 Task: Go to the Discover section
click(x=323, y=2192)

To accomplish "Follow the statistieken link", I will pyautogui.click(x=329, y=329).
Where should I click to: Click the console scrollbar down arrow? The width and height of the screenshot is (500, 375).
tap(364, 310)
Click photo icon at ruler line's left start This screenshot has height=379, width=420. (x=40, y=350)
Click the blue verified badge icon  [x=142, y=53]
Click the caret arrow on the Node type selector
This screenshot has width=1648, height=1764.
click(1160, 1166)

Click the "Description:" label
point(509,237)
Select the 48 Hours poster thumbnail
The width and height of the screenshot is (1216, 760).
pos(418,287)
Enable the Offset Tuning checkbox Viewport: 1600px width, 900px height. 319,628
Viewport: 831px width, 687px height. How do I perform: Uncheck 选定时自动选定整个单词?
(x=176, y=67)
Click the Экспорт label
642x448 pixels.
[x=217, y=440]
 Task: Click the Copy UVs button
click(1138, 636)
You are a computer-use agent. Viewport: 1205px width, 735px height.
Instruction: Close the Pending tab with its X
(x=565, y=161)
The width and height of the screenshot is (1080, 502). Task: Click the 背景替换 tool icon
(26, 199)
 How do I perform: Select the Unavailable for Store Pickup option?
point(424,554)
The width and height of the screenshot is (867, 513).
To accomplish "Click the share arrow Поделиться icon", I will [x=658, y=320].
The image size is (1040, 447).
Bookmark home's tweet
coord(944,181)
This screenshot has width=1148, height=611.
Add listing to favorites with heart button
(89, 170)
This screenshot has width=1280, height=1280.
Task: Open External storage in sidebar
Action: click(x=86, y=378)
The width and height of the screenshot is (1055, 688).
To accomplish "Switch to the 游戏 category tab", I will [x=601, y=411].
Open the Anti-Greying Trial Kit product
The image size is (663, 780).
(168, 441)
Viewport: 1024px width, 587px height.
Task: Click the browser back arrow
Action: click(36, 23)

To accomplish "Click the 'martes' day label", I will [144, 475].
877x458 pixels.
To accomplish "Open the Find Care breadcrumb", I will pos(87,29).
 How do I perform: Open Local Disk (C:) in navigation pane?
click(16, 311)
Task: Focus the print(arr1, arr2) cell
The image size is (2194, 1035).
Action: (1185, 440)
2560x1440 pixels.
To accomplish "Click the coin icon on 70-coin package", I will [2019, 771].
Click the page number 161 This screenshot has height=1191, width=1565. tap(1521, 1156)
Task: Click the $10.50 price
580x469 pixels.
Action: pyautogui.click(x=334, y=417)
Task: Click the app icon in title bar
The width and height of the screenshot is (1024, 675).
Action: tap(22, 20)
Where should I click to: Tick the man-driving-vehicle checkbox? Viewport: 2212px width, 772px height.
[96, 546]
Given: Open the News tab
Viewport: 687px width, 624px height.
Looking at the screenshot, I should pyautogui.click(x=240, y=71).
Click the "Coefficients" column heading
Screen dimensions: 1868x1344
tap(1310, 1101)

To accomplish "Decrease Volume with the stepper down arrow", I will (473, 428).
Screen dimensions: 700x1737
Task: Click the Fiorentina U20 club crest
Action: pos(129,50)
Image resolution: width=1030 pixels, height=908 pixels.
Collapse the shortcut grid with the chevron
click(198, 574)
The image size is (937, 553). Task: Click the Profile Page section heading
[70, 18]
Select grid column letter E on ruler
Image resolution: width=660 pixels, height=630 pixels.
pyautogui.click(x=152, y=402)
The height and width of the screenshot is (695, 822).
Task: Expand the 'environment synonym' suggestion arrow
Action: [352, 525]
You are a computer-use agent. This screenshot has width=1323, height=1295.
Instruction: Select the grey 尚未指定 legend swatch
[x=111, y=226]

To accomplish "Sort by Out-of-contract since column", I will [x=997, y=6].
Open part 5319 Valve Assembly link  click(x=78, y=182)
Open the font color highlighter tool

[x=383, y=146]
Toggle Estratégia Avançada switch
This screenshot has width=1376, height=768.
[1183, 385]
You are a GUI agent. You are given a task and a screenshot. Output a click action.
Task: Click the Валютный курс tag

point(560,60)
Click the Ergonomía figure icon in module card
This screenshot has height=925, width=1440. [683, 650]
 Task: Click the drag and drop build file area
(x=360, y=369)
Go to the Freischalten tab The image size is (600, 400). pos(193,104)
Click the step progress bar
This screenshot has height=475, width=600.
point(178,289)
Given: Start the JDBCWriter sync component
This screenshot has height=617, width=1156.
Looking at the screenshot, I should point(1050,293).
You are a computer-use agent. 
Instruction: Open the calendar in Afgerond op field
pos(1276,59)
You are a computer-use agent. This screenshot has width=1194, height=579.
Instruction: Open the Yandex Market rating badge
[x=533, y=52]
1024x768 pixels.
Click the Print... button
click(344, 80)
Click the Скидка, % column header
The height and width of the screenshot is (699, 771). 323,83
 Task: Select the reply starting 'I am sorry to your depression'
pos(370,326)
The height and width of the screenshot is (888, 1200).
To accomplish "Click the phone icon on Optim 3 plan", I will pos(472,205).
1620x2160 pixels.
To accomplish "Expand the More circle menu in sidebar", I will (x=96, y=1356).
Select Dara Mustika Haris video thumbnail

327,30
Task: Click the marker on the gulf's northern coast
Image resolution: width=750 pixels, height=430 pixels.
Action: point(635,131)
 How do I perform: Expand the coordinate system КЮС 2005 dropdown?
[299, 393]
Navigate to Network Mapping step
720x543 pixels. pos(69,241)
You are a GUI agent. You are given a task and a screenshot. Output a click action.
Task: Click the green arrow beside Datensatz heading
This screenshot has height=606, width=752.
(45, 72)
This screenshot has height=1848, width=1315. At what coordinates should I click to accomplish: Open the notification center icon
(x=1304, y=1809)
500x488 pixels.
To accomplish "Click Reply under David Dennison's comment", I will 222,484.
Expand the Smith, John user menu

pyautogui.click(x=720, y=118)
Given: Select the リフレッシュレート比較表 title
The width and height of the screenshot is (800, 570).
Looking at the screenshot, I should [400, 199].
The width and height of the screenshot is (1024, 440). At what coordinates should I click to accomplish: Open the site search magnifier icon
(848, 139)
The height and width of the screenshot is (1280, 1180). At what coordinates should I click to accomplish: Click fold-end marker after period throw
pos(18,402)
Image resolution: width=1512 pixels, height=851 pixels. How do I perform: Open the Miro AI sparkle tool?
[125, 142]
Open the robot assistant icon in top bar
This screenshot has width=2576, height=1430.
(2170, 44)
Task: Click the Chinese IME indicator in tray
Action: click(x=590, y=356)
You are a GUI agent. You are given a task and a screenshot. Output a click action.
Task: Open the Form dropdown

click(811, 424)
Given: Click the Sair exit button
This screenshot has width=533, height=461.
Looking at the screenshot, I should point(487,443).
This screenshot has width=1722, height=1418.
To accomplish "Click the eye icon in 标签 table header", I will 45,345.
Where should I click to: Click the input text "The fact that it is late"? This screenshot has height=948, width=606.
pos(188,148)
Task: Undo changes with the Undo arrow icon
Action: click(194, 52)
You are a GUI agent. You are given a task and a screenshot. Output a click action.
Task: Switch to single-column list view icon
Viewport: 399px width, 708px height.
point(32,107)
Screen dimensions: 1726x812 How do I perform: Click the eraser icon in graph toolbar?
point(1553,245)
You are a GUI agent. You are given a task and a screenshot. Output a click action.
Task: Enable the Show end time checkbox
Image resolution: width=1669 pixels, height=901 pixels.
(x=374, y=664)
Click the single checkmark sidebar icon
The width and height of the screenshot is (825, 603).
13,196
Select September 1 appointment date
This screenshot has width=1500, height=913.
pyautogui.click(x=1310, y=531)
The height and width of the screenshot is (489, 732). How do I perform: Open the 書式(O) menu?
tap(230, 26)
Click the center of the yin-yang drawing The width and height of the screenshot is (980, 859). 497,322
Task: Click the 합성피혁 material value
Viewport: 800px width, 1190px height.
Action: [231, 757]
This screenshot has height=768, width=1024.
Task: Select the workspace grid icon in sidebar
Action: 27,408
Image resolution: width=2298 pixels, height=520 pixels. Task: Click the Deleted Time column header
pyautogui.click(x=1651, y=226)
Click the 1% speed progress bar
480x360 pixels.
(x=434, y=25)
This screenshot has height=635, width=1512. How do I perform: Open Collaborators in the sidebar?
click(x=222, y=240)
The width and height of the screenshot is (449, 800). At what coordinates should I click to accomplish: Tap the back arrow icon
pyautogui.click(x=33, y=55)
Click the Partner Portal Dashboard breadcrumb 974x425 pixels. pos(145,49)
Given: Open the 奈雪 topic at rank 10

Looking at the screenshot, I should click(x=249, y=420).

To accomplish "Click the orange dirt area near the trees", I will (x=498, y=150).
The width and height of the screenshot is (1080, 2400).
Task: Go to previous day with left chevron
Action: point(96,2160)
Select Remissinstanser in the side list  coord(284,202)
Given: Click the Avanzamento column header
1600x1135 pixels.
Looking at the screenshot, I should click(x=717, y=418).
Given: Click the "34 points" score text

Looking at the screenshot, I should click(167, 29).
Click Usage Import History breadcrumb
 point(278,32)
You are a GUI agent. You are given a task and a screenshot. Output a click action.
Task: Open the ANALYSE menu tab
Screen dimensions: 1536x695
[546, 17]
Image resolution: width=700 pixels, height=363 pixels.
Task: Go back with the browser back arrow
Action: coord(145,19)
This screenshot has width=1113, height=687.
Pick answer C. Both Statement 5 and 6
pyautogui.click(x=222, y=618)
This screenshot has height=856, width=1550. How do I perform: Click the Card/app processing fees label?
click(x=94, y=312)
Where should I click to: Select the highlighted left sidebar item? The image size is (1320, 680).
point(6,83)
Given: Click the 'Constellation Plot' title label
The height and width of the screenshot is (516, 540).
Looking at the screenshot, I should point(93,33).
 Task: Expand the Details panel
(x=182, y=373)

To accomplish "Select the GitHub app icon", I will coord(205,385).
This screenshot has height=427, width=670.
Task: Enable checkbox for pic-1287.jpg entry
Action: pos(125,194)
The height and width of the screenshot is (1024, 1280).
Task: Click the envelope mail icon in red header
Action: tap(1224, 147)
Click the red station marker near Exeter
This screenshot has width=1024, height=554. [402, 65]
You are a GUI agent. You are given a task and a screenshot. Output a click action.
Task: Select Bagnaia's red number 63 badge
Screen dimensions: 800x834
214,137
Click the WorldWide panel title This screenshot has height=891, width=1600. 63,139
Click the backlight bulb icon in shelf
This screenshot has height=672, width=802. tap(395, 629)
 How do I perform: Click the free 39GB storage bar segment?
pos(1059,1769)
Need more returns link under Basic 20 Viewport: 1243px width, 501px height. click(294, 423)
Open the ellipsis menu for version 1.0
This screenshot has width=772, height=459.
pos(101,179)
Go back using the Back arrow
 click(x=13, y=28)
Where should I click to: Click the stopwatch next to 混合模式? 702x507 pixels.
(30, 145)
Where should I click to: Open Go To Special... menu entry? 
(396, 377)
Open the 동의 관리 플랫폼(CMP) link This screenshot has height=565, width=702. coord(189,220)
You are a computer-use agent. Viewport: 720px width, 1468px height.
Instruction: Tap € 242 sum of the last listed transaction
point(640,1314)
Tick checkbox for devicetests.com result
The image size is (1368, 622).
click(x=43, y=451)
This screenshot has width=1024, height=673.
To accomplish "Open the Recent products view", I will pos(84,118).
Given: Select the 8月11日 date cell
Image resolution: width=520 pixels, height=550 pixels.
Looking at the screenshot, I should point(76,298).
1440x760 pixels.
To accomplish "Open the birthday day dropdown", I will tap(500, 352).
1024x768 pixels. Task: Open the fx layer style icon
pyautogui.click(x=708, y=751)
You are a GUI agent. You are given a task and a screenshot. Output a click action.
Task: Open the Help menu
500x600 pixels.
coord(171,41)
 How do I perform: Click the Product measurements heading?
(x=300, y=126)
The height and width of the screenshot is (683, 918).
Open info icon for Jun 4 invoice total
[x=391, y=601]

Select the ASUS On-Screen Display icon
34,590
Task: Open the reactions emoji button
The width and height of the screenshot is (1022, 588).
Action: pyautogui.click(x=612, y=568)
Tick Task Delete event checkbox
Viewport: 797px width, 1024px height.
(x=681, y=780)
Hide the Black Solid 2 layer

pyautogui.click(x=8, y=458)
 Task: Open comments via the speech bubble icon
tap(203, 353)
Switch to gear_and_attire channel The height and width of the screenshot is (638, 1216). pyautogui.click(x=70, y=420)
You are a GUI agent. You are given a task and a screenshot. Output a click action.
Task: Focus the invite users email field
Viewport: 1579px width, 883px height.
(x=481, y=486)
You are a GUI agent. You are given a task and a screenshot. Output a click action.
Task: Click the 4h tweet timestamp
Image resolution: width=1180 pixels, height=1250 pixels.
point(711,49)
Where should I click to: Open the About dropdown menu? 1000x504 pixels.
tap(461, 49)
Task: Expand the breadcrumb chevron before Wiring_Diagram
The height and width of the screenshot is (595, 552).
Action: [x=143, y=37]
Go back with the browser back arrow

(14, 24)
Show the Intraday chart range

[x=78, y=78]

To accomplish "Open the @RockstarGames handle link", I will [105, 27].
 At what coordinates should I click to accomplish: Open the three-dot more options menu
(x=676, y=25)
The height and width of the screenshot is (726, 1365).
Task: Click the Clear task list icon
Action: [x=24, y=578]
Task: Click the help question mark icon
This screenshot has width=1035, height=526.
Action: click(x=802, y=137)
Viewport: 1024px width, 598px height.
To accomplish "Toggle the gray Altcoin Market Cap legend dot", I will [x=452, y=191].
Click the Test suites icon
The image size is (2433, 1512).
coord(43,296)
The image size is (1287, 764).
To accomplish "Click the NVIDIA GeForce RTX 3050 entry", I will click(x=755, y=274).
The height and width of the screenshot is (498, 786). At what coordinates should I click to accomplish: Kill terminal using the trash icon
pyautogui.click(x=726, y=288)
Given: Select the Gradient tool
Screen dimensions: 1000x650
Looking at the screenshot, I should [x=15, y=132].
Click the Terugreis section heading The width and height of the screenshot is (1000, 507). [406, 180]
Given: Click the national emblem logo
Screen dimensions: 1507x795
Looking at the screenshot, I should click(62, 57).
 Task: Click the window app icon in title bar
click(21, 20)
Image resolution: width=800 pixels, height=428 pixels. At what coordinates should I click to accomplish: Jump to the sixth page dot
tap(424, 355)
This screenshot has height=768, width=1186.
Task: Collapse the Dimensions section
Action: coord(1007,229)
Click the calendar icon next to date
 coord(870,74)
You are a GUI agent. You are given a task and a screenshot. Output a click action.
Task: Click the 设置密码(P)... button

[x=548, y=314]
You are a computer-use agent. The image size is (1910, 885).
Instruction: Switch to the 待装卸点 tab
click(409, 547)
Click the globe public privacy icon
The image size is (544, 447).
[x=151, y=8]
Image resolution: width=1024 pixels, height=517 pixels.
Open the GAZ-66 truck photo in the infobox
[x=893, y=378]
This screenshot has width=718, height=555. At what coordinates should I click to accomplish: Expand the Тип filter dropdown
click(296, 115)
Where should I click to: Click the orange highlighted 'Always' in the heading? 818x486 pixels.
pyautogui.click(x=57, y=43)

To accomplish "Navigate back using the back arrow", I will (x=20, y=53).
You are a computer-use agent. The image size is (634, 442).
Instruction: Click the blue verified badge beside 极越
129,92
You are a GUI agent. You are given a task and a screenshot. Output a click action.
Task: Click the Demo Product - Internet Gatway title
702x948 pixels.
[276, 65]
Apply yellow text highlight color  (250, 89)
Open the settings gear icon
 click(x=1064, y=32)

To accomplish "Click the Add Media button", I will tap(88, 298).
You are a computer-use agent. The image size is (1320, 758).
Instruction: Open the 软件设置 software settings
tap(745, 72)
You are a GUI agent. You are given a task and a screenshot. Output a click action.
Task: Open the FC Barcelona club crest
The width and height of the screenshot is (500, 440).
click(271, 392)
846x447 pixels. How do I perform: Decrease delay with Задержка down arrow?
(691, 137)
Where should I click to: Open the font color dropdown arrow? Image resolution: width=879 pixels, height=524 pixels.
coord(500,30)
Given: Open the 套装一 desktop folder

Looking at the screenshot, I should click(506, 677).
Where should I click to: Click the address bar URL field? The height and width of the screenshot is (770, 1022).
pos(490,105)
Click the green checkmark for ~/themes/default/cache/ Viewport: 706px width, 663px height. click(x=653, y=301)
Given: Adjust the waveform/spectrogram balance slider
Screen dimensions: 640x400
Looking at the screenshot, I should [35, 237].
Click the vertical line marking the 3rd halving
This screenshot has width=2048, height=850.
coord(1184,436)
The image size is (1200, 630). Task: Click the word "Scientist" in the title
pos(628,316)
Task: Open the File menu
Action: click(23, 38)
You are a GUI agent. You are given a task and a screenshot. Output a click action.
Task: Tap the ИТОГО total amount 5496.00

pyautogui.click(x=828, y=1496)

++++++++++++++++++++

» **Work instruction**: Among the lines above, find the one with "Switch to gear_and_attire" and the one with "Given: Select the Gradient tool". Quote both and everything between them, exactly.

» **Exercise response**:
Switch to gear_and_attire channel The height and width of the screenshot is (638, 1216). pyautogui.click(x=70, y=420)
You are a GUI agent. You are given a task and a screenshot. Output a click action.
Task: Focus the invite users email field
Viewport: 1579px width, 883px height.
(x=481, y=486)
You are a GUI agent. You are given a task and a screenshot. Output a click action.
Task: Click the 4h tweet timestamp
Image resolution: width=1180 pixels, height=1250 pixels.
point(711,49)
Where should I click to: Open the About dropdown menu? 1000x504 pixels.
tap(461, 49)
Task: Expand the breadcrumb chevron before Wiring_Diagram
The height and width of the screenshot is (595, 552).
Action: [x=143, y=37]
Go back with the browser back arrow

(14, 24)
Show the Intraday chart range

[x=78, y=78]

To accomplish "Open the @RockstarGames handle link", I will [105, 27].
 At what coordinates should I click to accomplish: Open the three-dot more options menu
(x=676, y=25)
The height and width of the screenshot is (726, 1365).
Task: Click the Clear task list icon
Action: [x=24, y=578]
Task: Click the help question mark icon
This screenshot has width=1035, height=526.
Action: click(x=802, y=137)
Viewport: 1024px width, 598px height.
To accomplish "Toggle the gray Altcoin Market Cap legend dot", I will [x=452, y=191].
Click the Test suites icon
The image size is (2433, 1512).
coord(43,296)
The image size is (1287, 764).
To accomplish "Click the NVIDIA GeForce RTX 3050 entry", I will click(x=755, y=274).
The height and width of the screenshot is (498, 786). At what coordinates should I click to accomplish: Kill terminal using the trash icon
pyautogui.click(x=726, y=288)
Given: Select the Gradient tool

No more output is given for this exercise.